# Simulcast: Loud high pitched whine



## lysergicfuneral (Aug 28, 2019)

Hi, first I have to preface that I bought this prebuilt on Reverb and it has been bought and sold a few times, so it's would be to track down the original builder, I figure it is best to ask here.

I got this pedal a few weeks ago and it worked great. I rearranged my board and now I get a high pitched whining noise when turning up the Drive control. This happens at about 2 o'clock in both high and low gain mode and not at all in the middle. I've tried different power plugs from my power supply, cables, and amps. I'm not experienced with building or troubleshooting, but the only thing I noticed is moving the input signal wire changes the intensity of the whine but doesn't remove it (wire seen in orange in the build sheet, yellow in this build).

Any ideas for a novice? Thanks.


----------



## zgrav (Aug 28, 2019)

try running it from a battery to see if the whine goes away.  that will let you see if the noise is coming from inside your pedal or from the effects and power supply outside of it.    also try putting your board back in the prior order to see if the noise goes away so you can tell if something in your pedal changed or if the noise is based on whatever is different in your new arrangement.    I had a similar issue with pedals on my board that were noisy in some places but not in others and the issue went away when I put in a new power supply.


----------



## lysergicfuneral (Aug 28, 2019)

It doesn't have a 9v connection, so that's out. I tried running it directly from a 9v wall wart with no change. This happens with other pedals and also just alone on the ground. So I'm pretty confident that it's something in the pedal. It wasn't dropped or abused, so it's weird that it suddenly developed this issue.

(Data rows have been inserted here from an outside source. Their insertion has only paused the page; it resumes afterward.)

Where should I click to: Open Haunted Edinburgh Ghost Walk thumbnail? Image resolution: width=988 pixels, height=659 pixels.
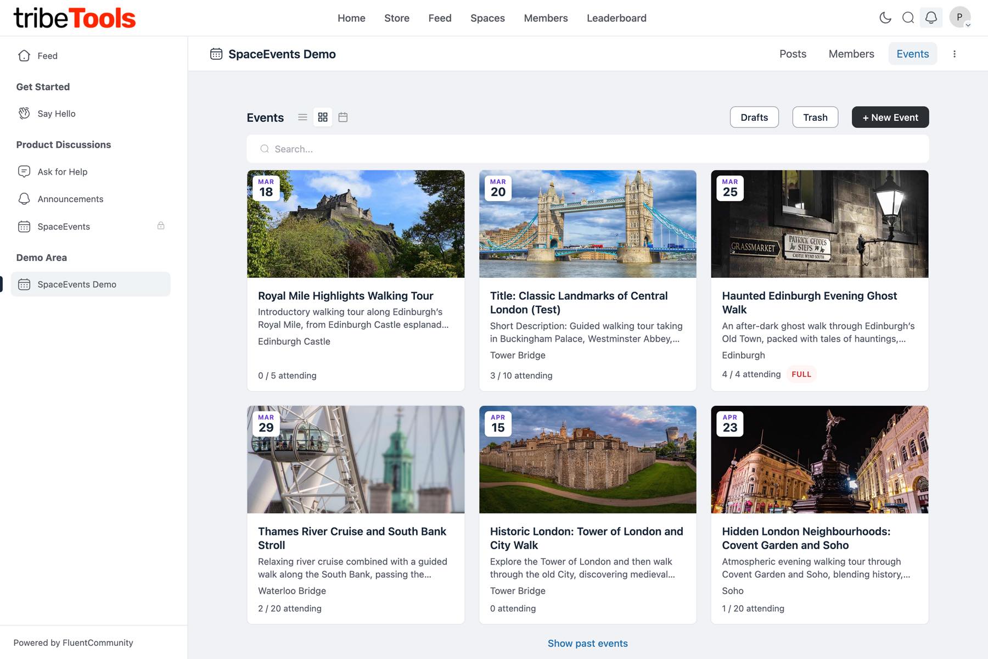tap(819, 224)
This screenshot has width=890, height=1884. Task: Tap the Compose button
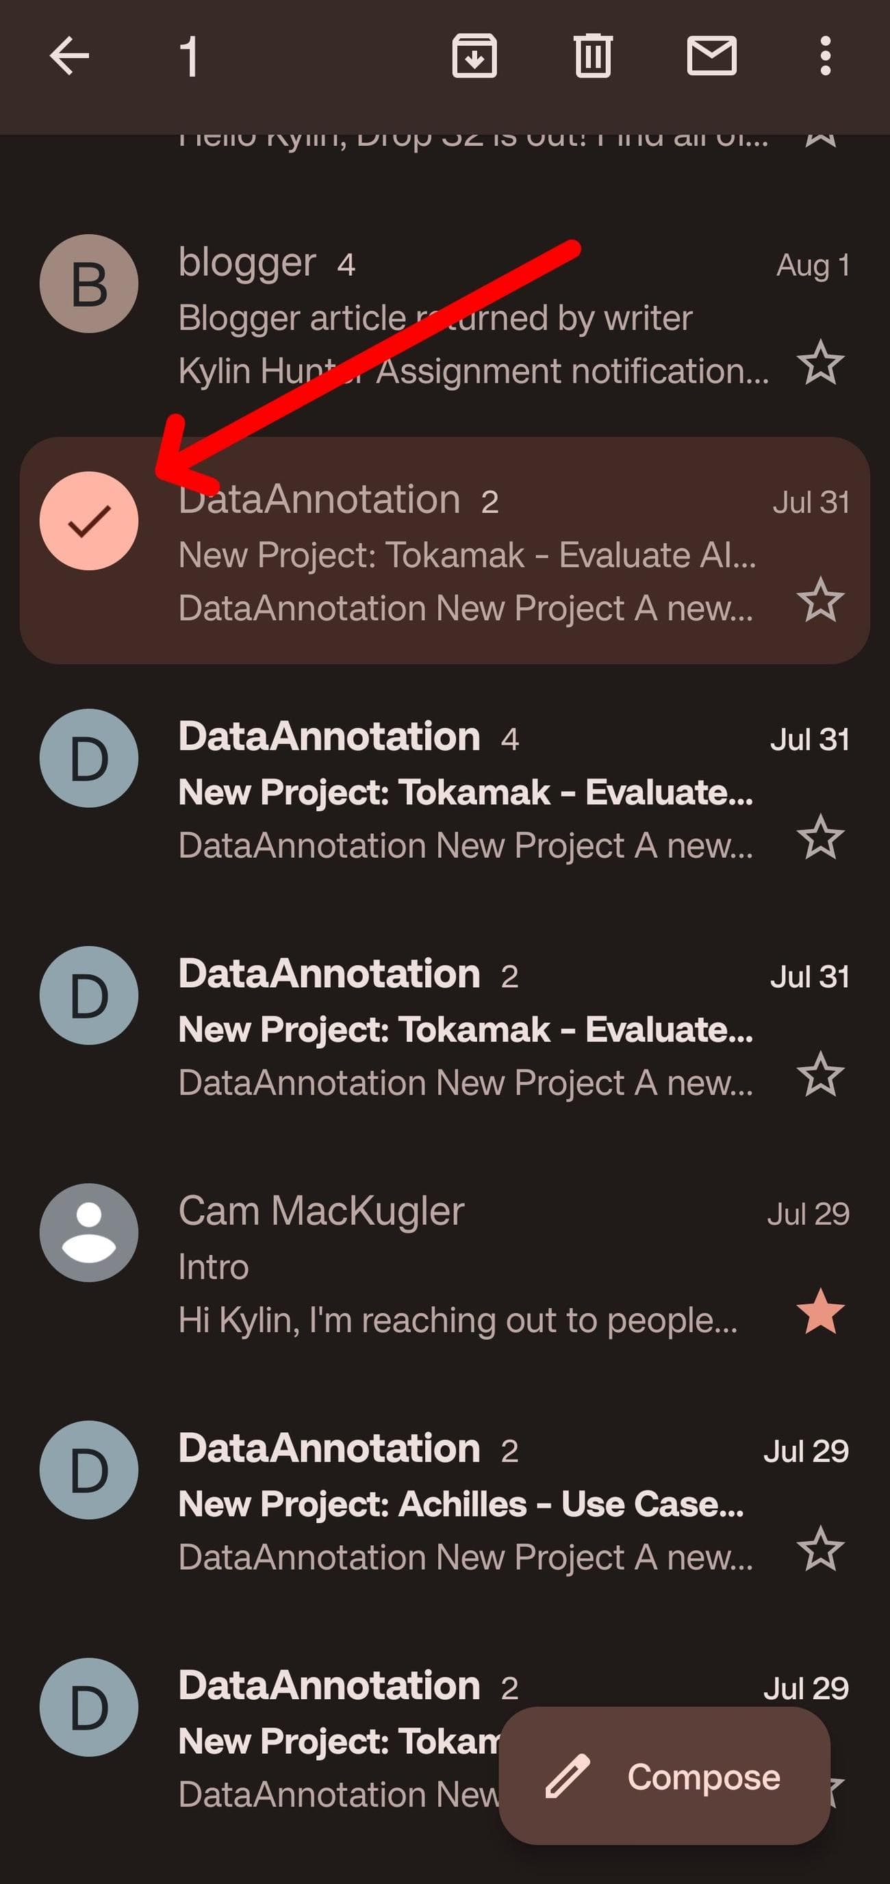click(x=664, y=1776)
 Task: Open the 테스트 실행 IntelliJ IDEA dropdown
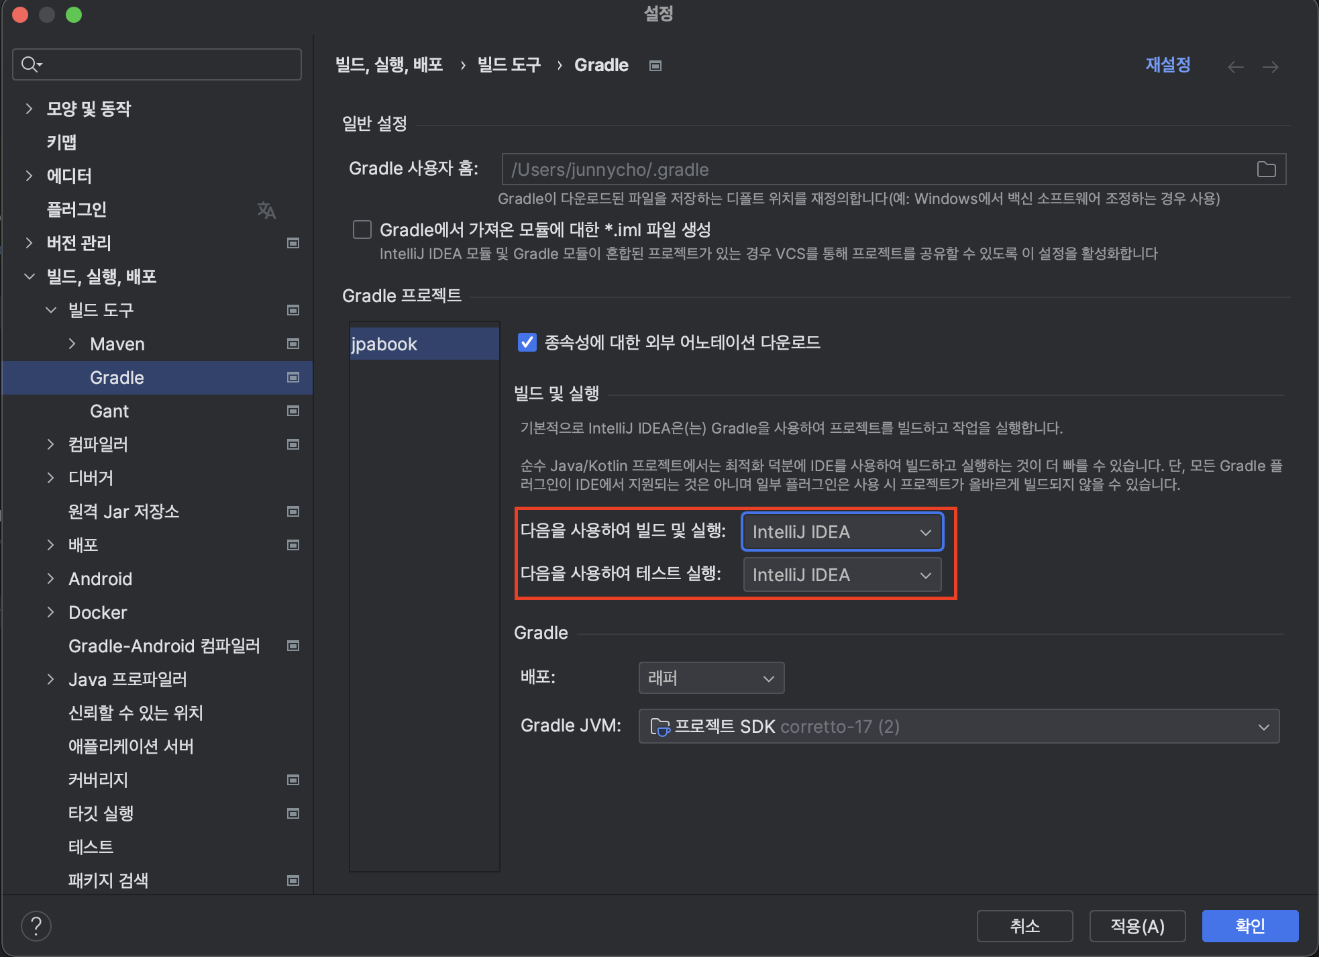coord(842,575)

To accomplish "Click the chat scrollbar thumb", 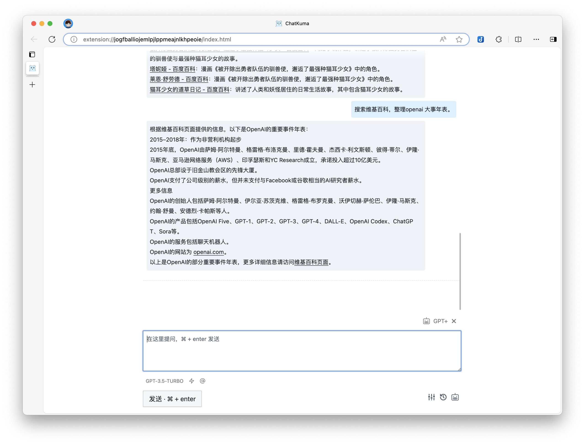I will pos(460,271).
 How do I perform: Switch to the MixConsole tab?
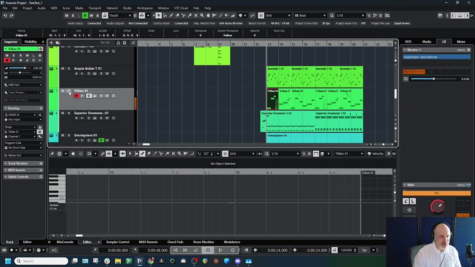coord(65,242)
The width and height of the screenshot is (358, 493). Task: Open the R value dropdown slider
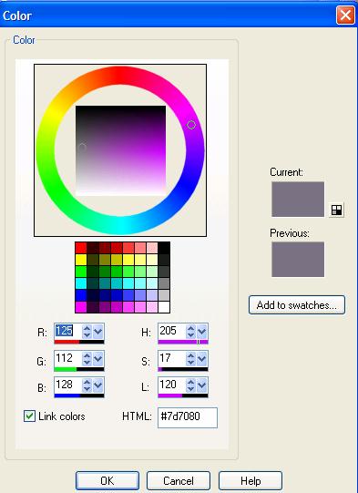tap(97, 332)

Would it be asking too much to ask for a refund?


----------



## zgrav (Aug 28, 2019)

I can't tell if you are trying to track down the builder to ask for a refund, but that sounds like a long shot for a pedal that has gone through multiple owners.  You could check with the person that sold it to you to see if you could return it, but it may be a stretch to even ask that person for a refund if it worked when you got it.   Maybe Reverb has a return policy as well that would come into play, so that is another thing you could check.

As for the problem you are having with your pedal, if it is because a part on the pedal went bad, you could roll up your leaves and try to learn about the pedal and see if you could fix.  That is really what the forums on this site are for, and I'm sure folks would offer helpful suggestions.


----------



## lysergicfuneral (Aug 28, 2019)

I guess it doesn't hurt to ask. I'd just be asking from the guy I bought it from. If that doesn't work out, I'll have to get in there and figure it out like you said. Thanks.


----------



## zgrav (Aug 28, 2019)

Good luck!


----------